Red Bull entwickelt RB16 durch: Hilft für 2021

Dabei bleibt das Reglement für die kommende Saison sogar weitgehend stabil. Durch Einsparmaßnahmen wegen der Corona-Krise sind Entwicklungen am Chassis nur in begrenzter Form erlaubt, über ein Token-System. Red Bull verfolgt deshalb den Ansatz: Was dem RB16 hilft, hilft auch dem 2021er Bullen.

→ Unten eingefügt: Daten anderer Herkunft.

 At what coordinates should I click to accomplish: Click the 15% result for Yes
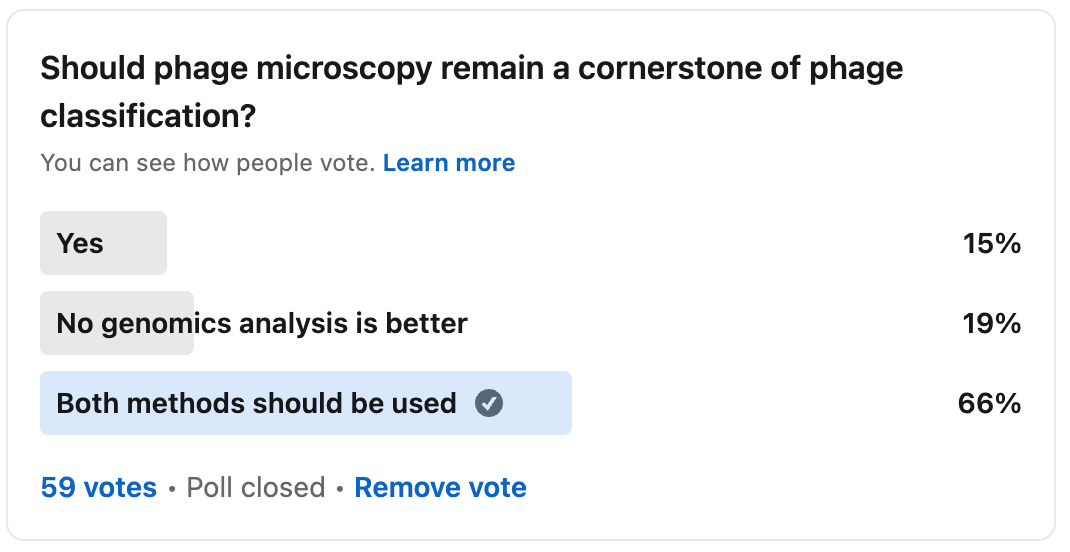pyautogui.click(x=991, y=243)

„Die [Entwicklung] geht für dieses Jahr noch weiter, weil das Auto nächstes Jahr gleichbleibt“, sagte Motorsportberater Dr. Helmut Marko im Interview mit Motorsport-Magazin.com. „Natürlich ist es anders, aber generell: Alles, was man - und das war schon immer unsere Philosophie - an Verbesserungen in der Saison noch erzielen kann, können wir noch ins nächste Jahr mitnehmen.“

Aero-Einschnitte 2021: Mercedes geht auf Nummer sicher

Mercedes sieht das offenbar anders. „Die Regeln ändern sich für kommendes Jahr doch ziemlich, deshalb haben wir uns - wie in vorherigen Jahren - entscheiden, den Fokus auf das nächstjährige Auto zu lenken“, erklärte Toto Wolff die gegenüber Red Bull andere Herangehensweise.

Geändert hat sich inzwischen tatsächlich Einiges. Aus Sicherheitsgründen muss nicht nur der Unterboden abgeschnitten werden, wie zunächst bekannt wurde. Noch dazu verankerte die FIA in einem zweiten Schritt weitere Einschnitte am Unterboden, darüber hinaus auch an Bremsbelüftungen und Diffusor, im Technischen Reglement für 2021. Zusammengenommen sollen die Änderungen den Autos zehn Prozent Abtrieb nehmen.

Hintergrund: Pirelli wird durch die auf 2022 verschobene 18-Zoll-Revolution und die 2019 für 2020 abgeschmetterten Änderungen der Konstruktion 2021 das dritte Jahr in Folge mit einem nahezu gleichen Produkt aufwarten - während die Boliden-Entwicklung voranschreitet. Damit entsteht ein potenzielles Sicherheitsrisiko, weil die Pneus ursprünglich nicht für einen derartigen Zuwachs an Speed - und damit eine größere Krafteinwirkung - ausgelegt waren.